FORT WORTH, TX - JUNE 05:  Danica Patrick, driver of the #7 Team Godaddy.com Andretti Autosport Dallara Honda, is interviewed after her second place finish in the IZOD IndyCar Series Firestone 550k at Texas Motor Speedway June 5, 2010 in Fort Worth, Texas.  (Photo by Donald Miralle/Getty Images)

I've been watching racing on TV for most of my life, and while I'm not very comfortable saying how long that actually is, "several decades" is accurate enough.

In all of that time, if there has been one constant about televised motorsports it's that no matter how good the broadcast is, someone is going to complain about it. While there will always be folks out there who will believe that they created the role of "pissed-off TV watcher," the sad fact is that dissatisfaction with the idiot box has existed as long as... well, the idiot box itself.

But lately there have been some signs that the natural roller-coaster progression of popularity with its many peaks and valleys is turning into a progressive, inexorable downward slide. The ebb and flow of ratings suddenly seems to be a sinkhole, with folks all over the industry scratching their heads trying to discover why.

The answer has to do with focus, and I don't necessarily mean the shortening attention span of the average American viewer.

Star-divide

Ask any racing fan over 30 years old and they'll tell you that one of the landmarks of motorsports TV coverage occurred in 1979. "The Fight" is all you need to say, and those fans will be able to cite chapter and verse of how a snowbound East Coast was treated to fisticuffs between Cale Yarborough, Donnie Allison and Bobby Allison at the end of that year's Daytona 500.

To me, The Fight is remarkable because the whole fight lasted less than 20 seconds, and it was shot at extreme distance by a static camera. And yet people burned that image into their brains - it was memorable and remains so decades after the event.

Contrast this with today's racing coverage, where if there is even a hint of aggression between drivers and teams, there immediately arises a growth of cameras and boom mikes that resembles kudzu. I would not be surprised - honestly, I wouldn't - if someone like Dave Burns or Jack Arute actually waded into the fracas to ask someone who was getting their face punched, "Did that right cross hurt or merely sting?"

What's the difference? The difference is that the former example - The Fight - is voyeurism at its best. The viewer is a fascinated spectator, imagining what is being said without having it spelled out in excruciating detail or interpreted for them ad nauseum by "experts."

• [Supplied information]
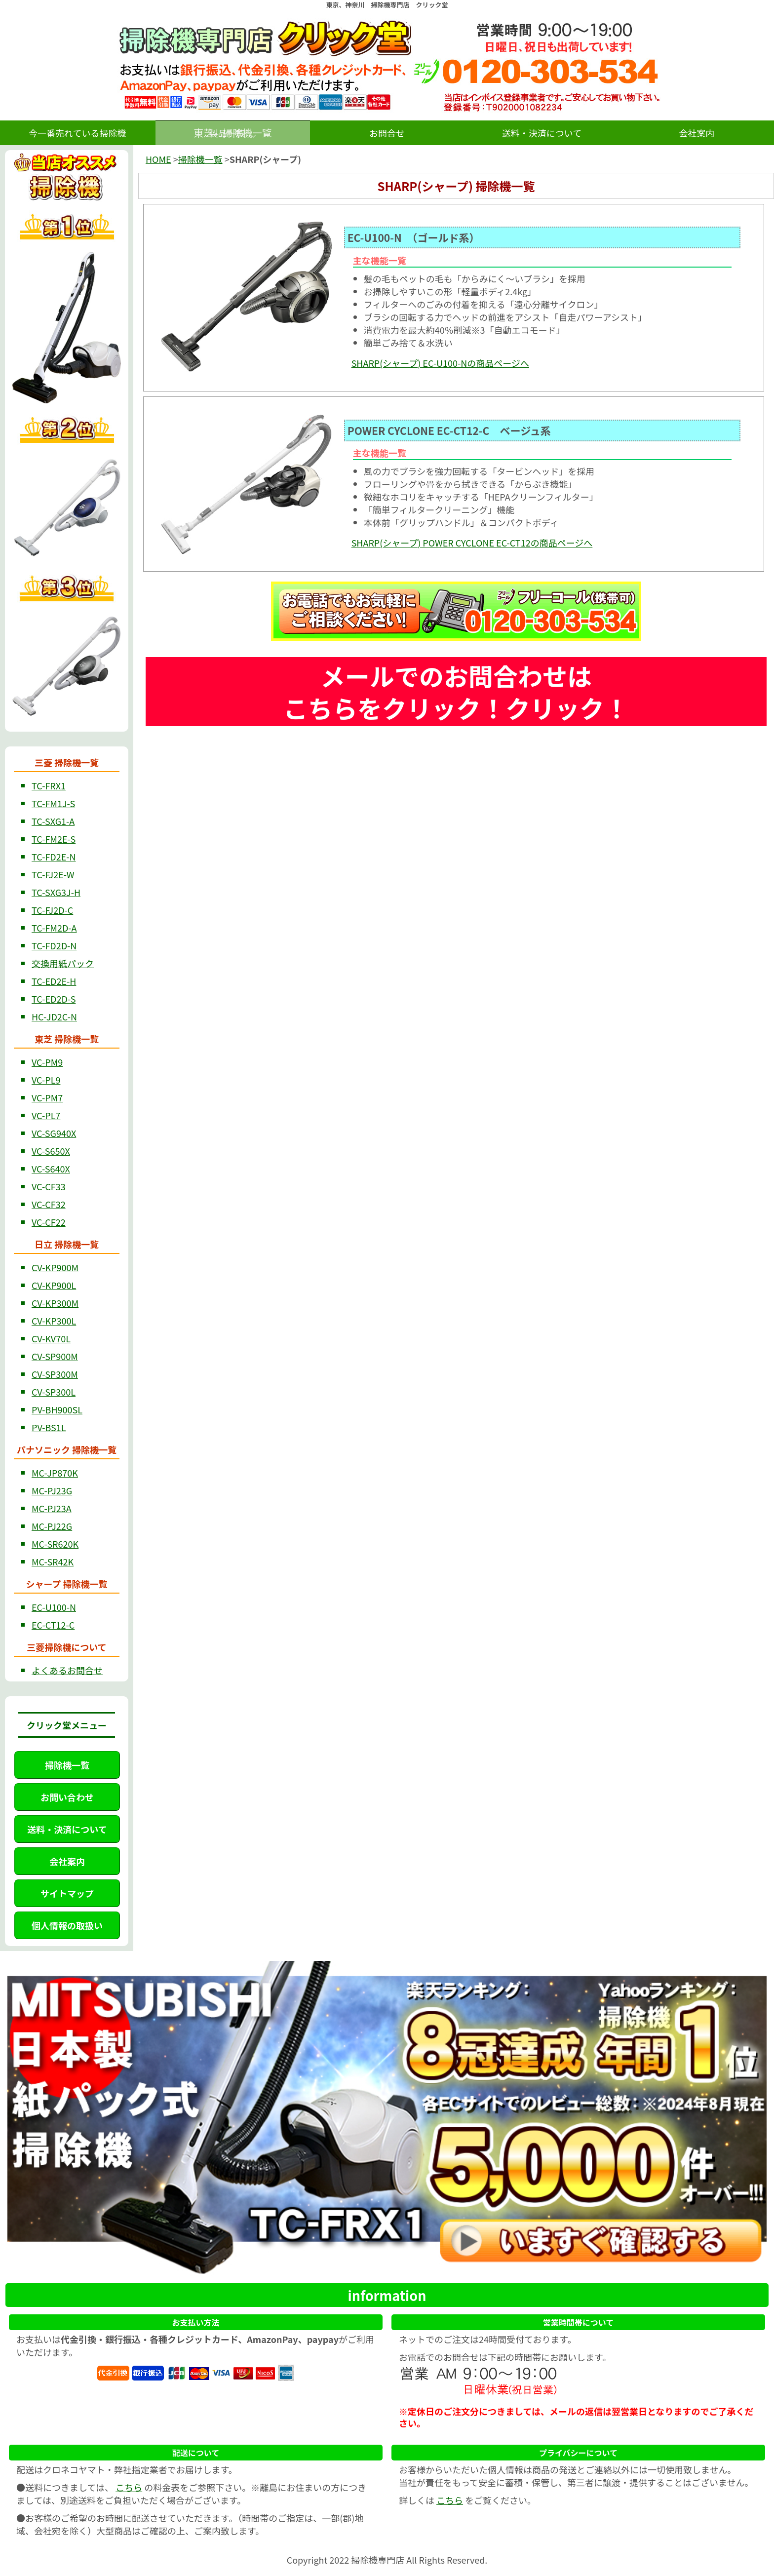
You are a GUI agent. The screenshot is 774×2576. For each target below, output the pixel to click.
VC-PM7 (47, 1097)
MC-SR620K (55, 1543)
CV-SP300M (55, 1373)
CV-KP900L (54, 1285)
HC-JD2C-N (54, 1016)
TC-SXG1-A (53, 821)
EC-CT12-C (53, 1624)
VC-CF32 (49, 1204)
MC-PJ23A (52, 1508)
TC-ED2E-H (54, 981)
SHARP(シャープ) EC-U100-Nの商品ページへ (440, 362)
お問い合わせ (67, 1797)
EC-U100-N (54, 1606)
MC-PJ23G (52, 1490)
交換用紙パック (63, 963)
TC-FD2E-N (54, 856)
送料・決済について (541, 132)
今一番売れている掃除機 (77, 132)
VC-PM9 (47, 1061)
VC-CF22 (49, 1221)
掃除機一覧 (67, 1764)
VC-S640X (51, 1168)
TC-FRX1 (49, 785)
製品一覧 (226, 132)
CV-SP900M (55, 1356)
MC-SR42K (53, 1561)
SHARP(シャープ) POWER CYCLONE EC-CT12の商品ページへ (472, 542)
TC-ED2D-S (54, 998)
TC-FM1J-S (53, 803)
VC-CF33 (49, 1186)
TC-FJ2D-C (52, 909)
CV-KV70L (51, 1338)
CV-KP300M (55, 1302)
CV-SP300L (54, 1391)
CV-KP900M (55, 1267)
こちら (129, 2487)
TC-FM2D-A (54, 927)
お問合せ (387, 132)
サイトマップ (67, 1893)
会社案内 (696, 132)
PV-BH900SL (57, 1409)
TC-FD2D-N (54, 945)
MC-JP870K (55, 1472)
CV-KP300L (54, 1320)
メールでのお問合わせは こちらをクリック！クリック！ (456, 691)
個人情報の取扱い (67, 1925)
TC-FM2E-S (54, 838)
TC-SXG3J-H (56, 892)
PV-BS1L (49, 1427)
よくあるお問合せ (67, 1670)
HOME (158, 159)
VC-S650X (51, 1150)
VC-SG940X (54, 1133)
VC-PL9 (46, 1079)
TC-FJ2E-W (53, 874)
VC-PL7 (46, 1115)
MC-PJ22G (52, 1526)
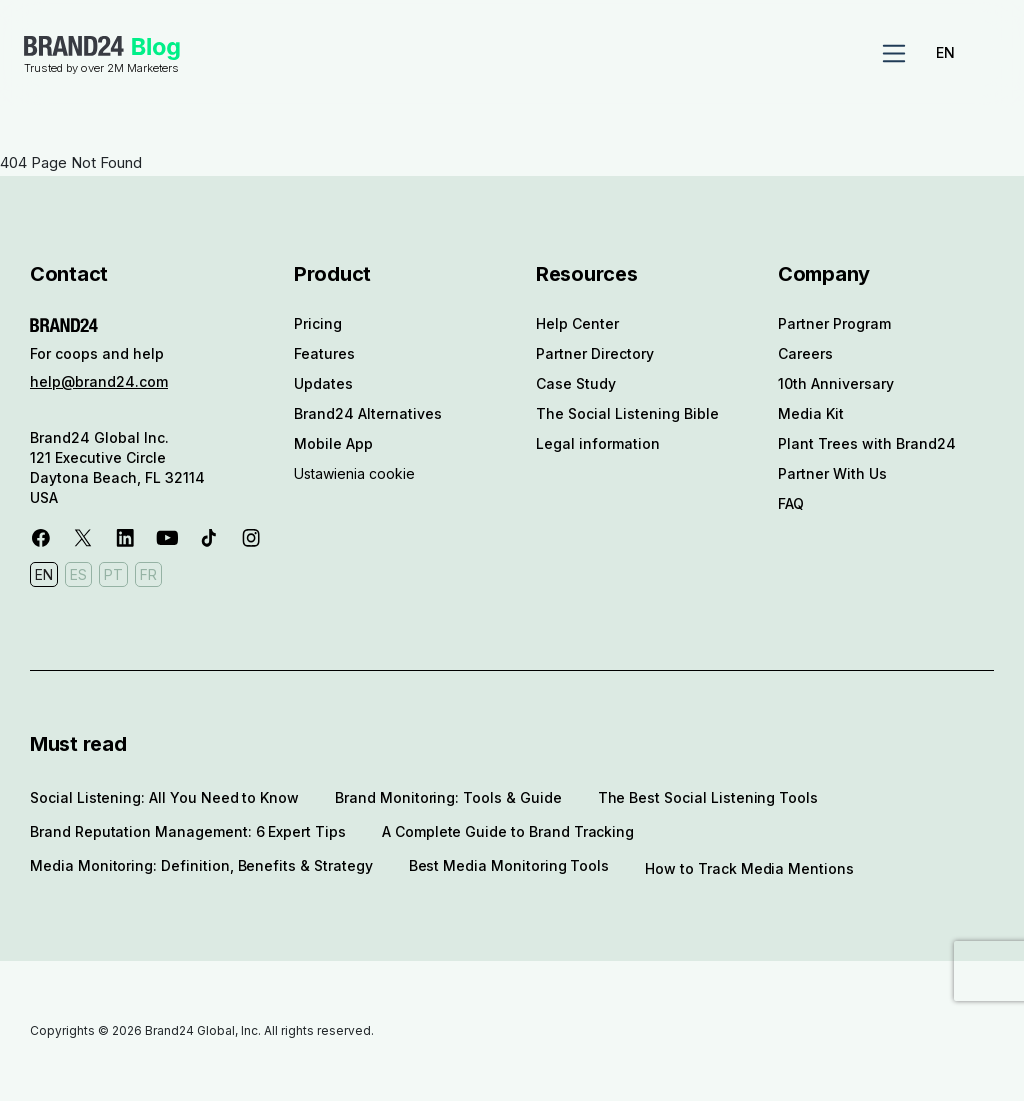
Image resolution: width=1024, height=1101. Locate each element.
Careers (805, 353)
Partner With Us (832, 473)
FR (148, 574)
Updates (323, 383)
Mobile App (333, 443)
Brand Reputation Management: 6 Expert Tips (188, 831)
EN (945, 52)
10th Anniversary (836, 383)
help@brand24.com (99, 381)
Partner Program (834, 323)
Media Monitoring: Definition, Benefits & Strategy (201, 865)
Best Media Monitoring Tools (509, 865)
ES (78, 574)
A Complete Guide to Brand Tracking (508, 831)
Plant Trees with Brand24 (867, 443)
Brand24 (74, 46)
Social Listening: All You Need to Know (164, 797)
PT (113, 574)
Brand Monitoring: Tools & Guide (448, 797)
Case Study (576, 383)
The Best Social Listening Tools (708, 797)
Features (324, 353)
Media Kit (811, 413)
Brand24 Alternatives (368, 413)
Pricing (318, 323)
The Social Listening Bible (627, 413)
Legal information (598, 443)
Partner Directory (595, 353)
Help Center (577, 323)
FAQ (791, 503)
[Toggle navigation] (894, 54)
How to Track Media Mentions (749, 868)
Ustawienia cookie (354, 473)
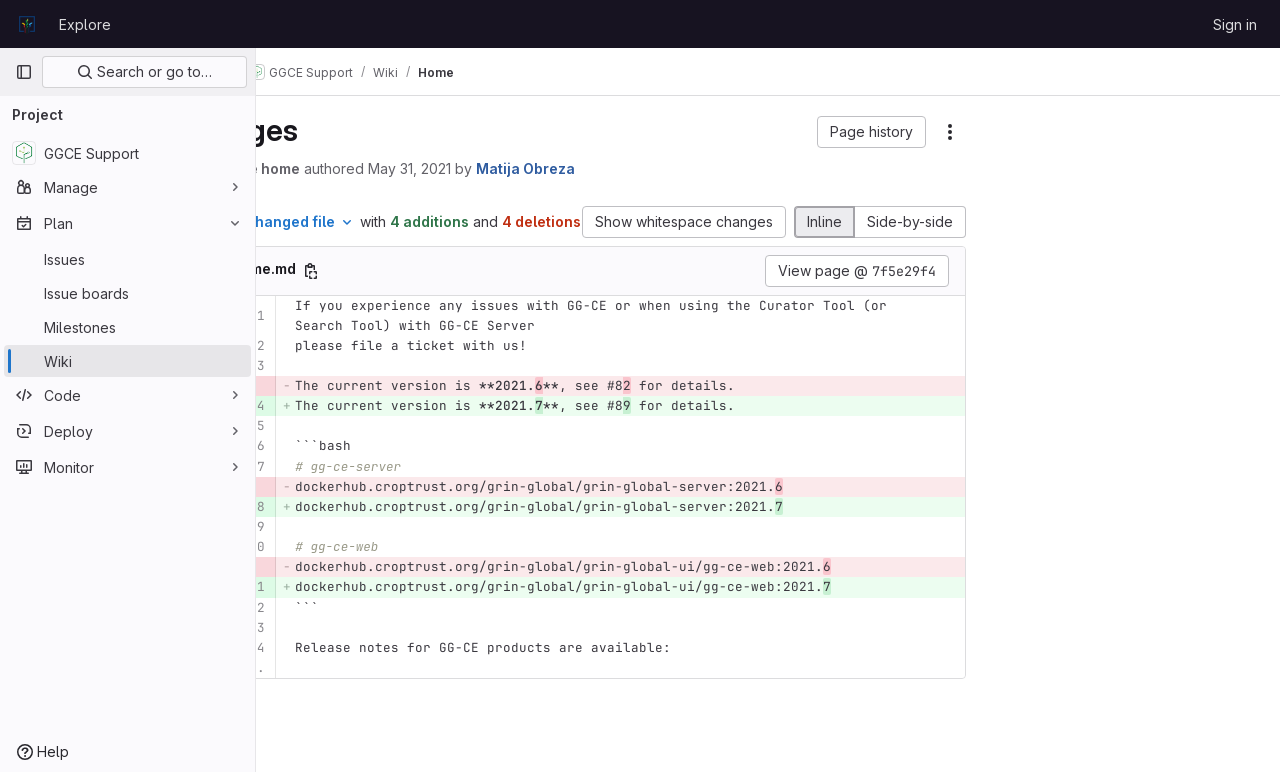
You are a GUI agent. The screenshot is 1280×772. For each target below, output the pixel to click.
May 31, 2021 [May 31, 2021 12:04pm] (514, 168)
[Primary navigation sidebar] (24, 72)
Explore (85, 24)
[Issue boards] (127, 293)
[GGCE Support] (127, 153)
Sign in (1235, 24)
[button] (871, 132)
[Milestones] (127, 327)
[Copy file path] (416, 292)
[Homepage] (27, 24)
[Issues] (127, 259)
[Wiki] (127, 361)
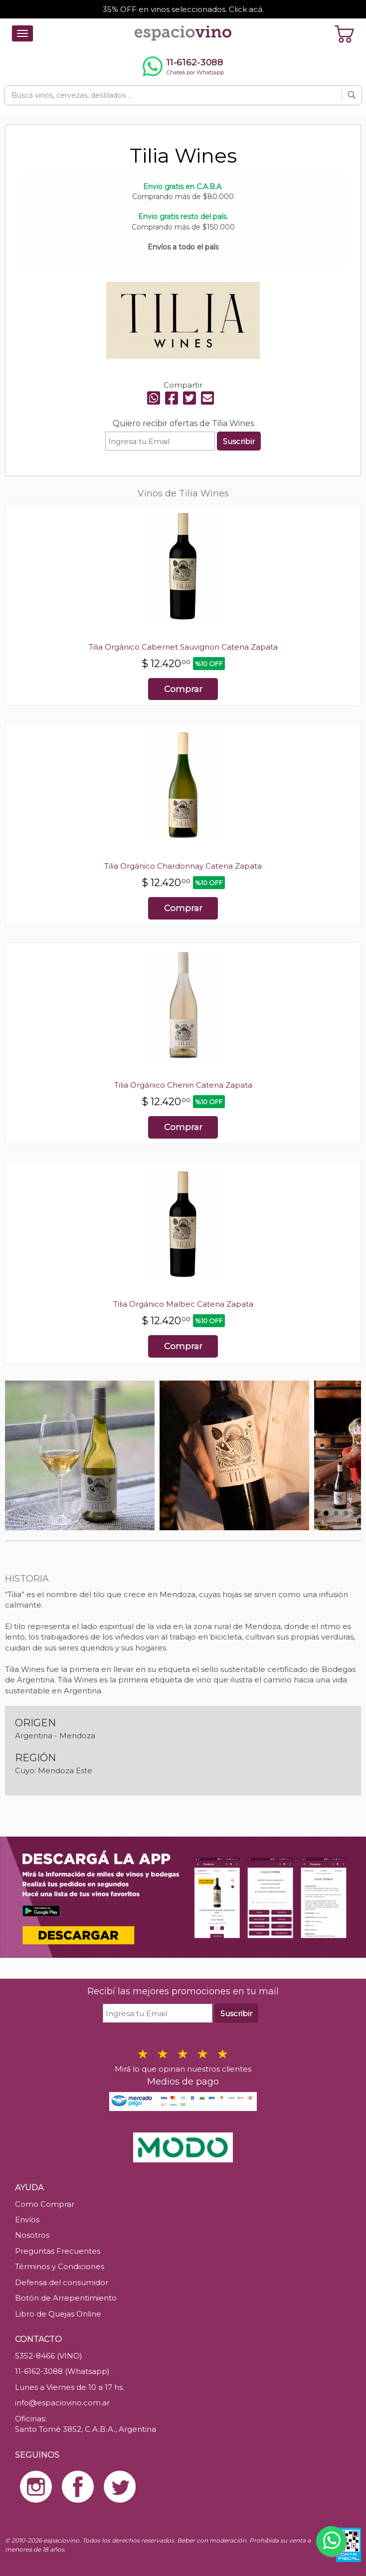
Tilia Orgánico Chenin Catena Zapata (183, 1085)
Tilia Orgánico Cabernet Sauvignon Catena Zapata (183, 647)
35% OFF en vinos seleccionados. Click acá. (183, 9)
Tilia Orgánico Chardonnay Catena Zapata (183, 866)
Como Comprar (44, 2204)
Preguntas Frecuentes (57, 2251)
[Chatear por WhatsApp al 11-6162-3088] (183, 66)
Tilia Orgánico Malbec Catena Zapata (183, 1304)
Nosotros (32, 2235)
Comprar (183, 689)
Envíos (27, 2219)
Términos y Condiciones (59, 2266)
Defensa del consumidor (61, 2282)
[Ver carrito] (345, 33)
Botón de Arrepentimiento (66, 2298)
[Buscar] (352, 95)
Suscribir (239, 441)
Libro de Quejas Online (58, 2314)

• [What to work on]
1. In the racing commentary, echo the passage that begins at the words "FORT WORTH, TX" and stops after "Donald Miralle/Getty Images)".
2. Name every person mentioned by name in the racing commentary.

• [Answers per task]
1.
FORT WORTH, TX - JUNE 05:  Danica Patrick, driver of the #7 Team Godaddy.com Andretti Autosport Dallara Honda, is interviewed after her second place finish in the IZOD IndyCar Series Firestone 550k at Texas Motor Speedway June 5, 2010 in Fort Worth, Texas.  (Photo by Donald Miralle/Getty Images)

2. Danica Patrick, Donald Miralle, Cale Yarborough, Donnie Allison, Bobby Allison, Dave Burns, Jack Arute